NTS inhibits the expression levels of nuclear p-STAT3 and its binding to the IL-6 promoter. (A) Western blotting of the nuclear extracts of C2C12 cells showing the expression of STAT3 and p-STAT3 nuclear proteins following treatment with 100 ng/ml LPS and 0.2 or 0.5 µg/ml NTS for 24 h. (B) Relative expression levels of STAT3 and p-STAT3 nuclear proteins were determined via densitometry and normalized to TBP. Data are representative of three independent experiments. (C) Relative expression levels of nuclear p-STAT3 determined via densitometry and were normalized to total STAT3. (D) ChIP analysis of STAT3-IL-6 complex formation in C2C12 cells following treatment with 100 ng/ml LPS or 0.5 µg/ml NTS for 24 h.
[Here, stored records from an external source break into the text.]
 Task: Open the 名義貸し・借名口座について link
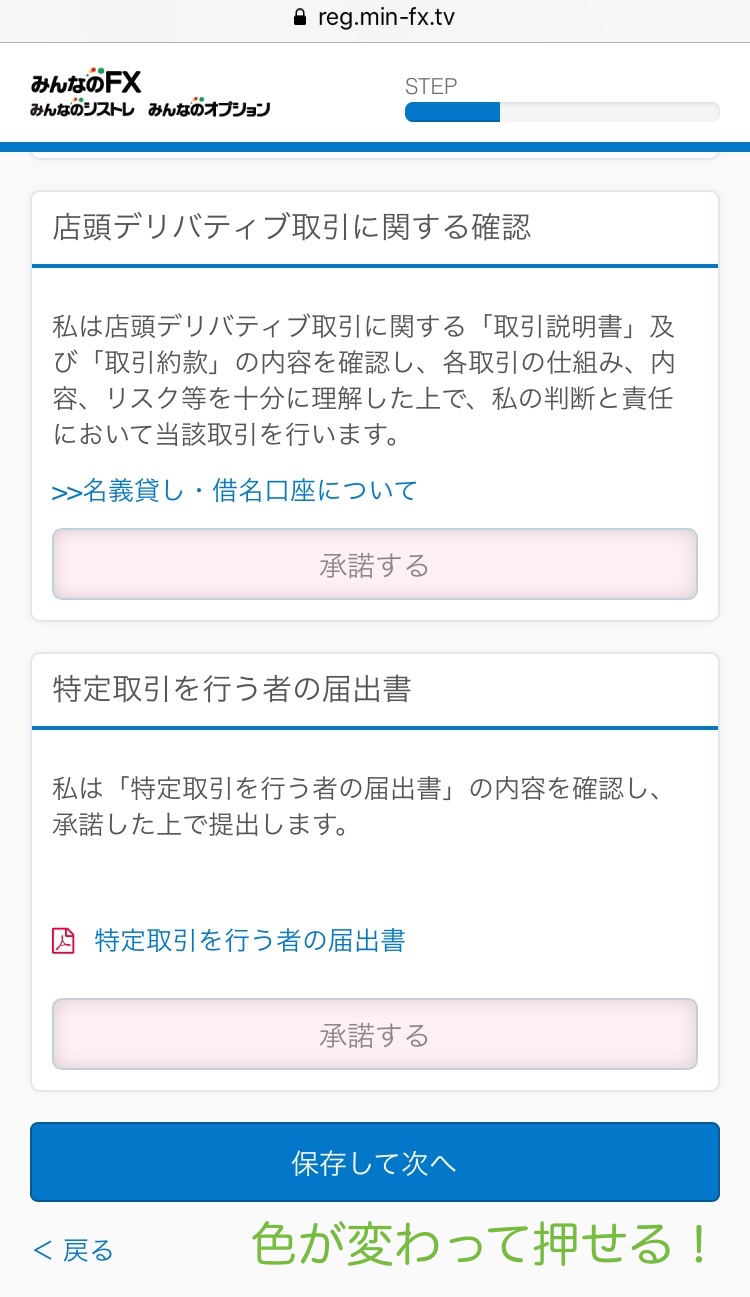pyautogui.click(x=250, y=491)
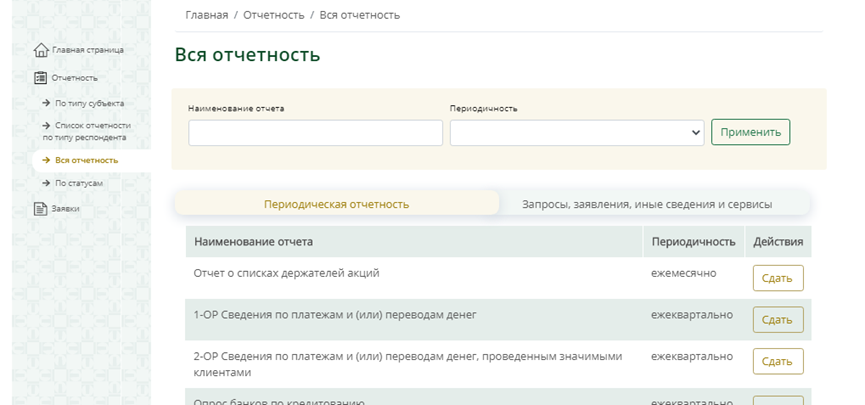
Task: Click the arrow icon before По типу субъекта
Action: [x=46, y=103]
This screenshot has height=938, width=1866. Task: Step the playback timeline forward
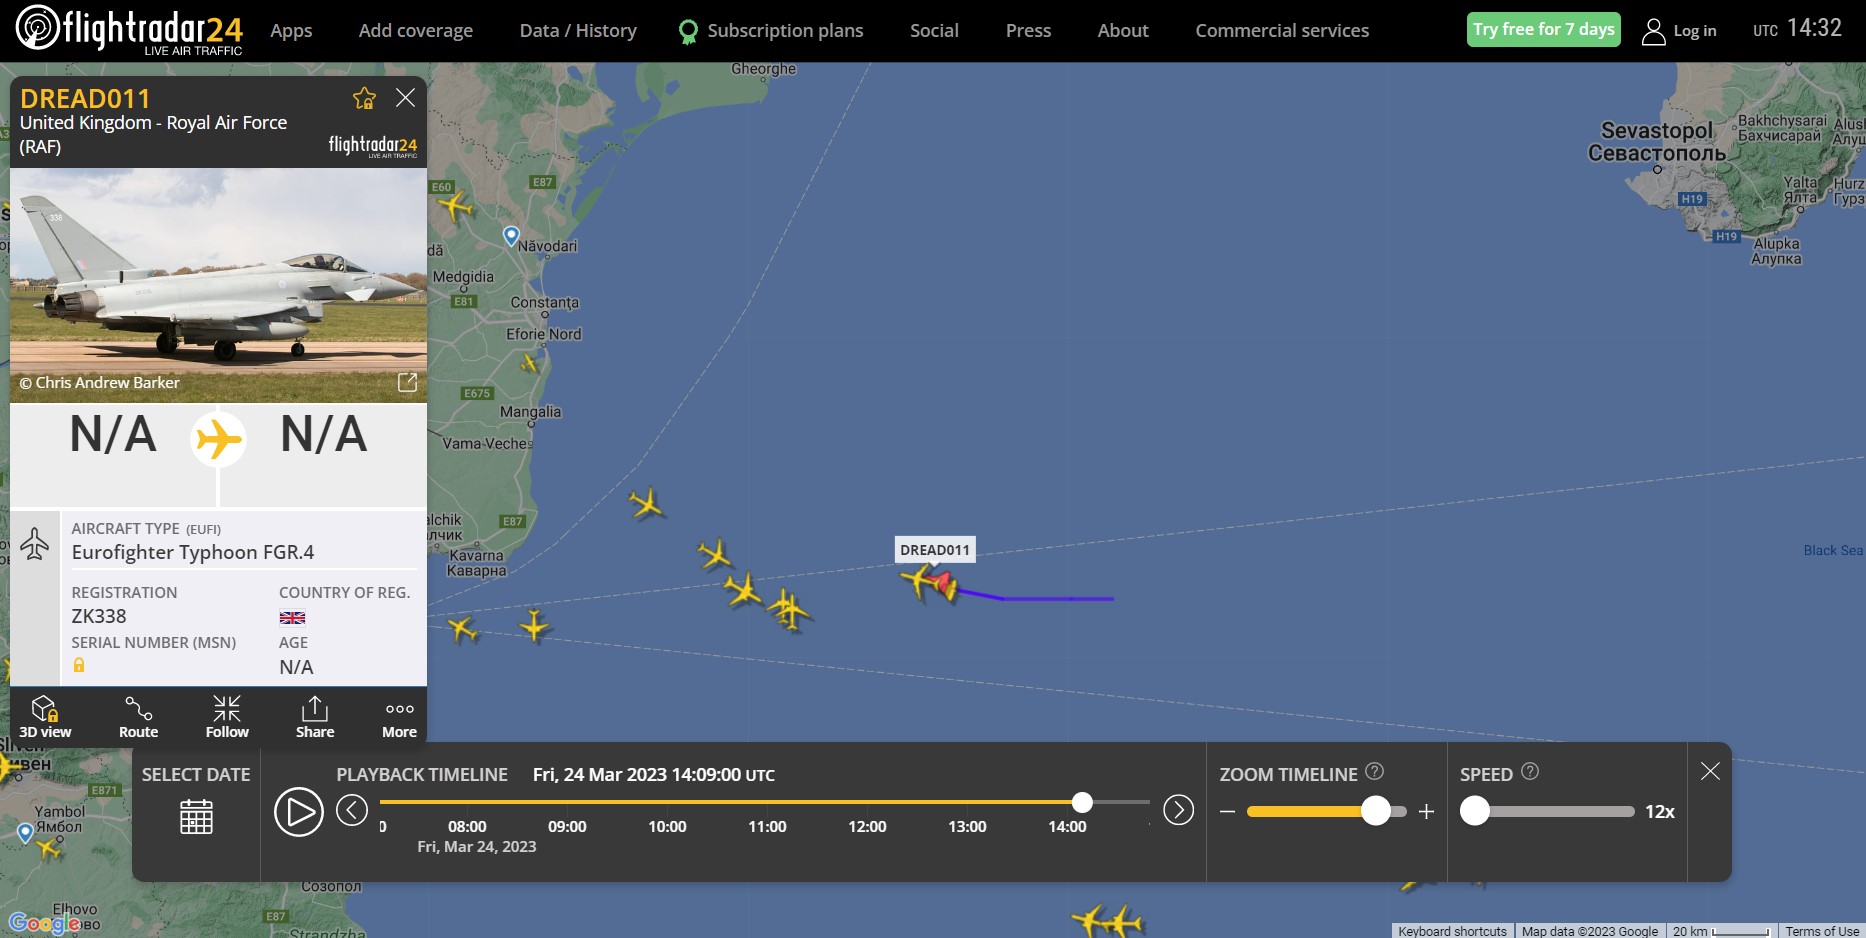pyautogui.click(x=1179, y=809)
Data were quantified using reverse transcription-semi-quantitative PCR. (E) Relative STAT3-IL-6 complex binding obtained in C2C12 cells with 100 ng/ml LPS or 0.5 µg/ml NTS for 24 h by ChIP assay and expressed as a percentage of the control. Data are representative of three independent experiments. *P<0.05 and ***P<0.001 vs. control. NTS, non-toxic sulfur; p-, phosphorylated; LPS, lipopolysaccharide; ChIP, chromatin immunoprecipitation; Con, control; TBP, Tata-binding protein.